Finding 3: We should find out more about our students' true perceptions of how they ended up with a DFW outcome
Moreover, providing a means to ensure a face-to-face conversation between a student with a DFW outcome and an appropriate university representative is essential, as well as making use of existing student survey mechanisms to help our institution better to understand the students' thought process.
Finding 4: Prospects for defining "curriculum pathways" that permit students to switch majors without significant loss of credits
MSU has several initiatives already underway:
- The Provost's Office, University Studies, and Planning & Analysis are preparing reports on change-of-major trends for MSU students (last 6 years) to determine what the most common changes are, so advising in those departments can be most effective. Also, info from this can help us overall in advising and also for planning course availability based on an awareness that certain majors may have a demand for upper-level coursework due to internal major changes that is higher than the entering freshmen numbers who declare the major initially.

Material provided –

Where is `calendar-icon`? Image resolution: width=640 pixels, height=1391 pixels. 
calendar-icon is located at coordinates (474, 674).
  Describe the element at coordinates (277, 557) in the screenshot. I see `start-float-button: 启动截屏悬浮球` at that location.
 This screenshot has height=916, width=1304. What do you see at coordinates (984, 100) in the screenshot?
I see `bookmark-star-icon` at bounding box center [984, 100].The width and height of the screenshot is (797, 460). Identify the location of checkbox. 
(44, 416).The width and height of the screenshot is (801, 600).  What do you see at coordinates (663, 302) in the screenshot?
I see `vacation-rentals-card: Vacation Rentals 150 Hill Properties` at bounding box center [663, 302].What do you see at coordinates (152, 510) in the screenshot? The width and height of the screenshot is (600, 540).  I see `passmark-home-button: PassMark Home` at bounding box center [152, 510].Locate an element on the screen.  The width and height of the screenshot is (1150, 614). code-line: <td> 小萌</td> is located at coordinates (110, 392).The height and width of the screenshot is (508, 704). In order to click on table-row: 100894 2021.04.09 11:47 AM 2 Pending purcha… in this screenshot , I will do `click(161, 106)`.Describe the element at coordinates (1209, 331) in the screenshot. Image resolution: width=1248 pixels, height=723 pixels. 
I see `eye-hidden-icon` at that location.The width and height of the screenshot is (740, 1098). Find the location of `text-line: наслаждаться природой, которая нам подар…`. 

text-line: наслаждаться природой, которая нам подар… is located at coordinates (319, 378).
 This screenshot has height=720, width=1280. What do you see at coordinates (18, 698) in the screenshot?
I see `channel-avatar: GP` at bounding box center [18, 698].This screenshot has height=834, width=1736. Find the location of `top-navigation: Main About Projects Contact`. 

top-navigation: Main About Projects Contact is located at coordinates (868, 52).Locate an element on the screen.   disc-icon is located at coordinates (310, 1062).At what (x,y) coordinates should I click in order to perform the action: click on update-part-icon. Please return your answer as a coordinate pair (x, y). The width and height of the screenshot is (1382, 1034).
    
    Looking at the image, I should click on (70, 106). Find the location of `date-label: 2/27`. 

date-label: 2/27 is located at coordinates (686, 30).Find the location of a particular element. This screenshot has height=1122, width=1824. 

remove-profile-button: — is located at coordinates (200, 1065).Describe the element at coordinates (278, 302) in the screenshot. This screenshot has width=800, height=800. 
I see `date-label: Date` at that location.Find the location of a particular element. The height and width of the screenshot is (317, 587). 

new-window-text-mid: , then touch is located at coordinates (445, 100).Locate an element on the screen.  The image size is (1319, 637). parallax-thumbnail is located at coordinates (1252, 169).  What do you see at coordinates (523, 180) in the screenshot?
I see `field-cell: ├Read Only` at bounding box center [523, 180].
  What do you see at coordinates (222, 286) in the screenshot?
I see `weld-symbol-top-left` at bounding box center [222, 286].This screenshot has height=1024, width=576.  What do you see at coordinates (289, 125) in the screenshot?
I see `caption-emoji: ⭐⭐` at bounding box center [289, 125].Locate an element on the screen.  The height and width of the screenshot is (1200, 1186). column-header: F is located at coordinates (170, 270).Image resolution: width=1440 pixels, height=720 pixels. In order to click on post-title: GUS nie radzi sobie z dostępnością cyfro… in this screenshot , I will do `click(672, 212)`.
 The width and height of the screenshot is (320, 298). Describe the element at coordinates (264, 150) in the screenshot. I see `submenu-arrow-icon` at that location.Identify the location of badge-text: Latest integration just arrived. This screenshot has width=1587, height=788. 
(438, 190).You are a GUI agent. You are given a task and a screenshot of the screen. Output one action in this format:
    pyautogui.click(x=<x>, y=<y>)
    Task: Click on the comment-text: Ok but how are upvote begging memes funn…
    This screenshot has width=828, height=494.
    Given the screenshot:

Problem –
Can you condense the paragraph of the report excerpt that begins "Moreover, providing a means" into a short bulleted list that keeps its main points? The material after the report excerpt stands apart from it.

Expected answer –
- A face-to-face conversation between a student with a DFW outcome and an appropriate university representative is essential.
- Existing student survey mechanisms should be used to help the institution better understand students' thought process.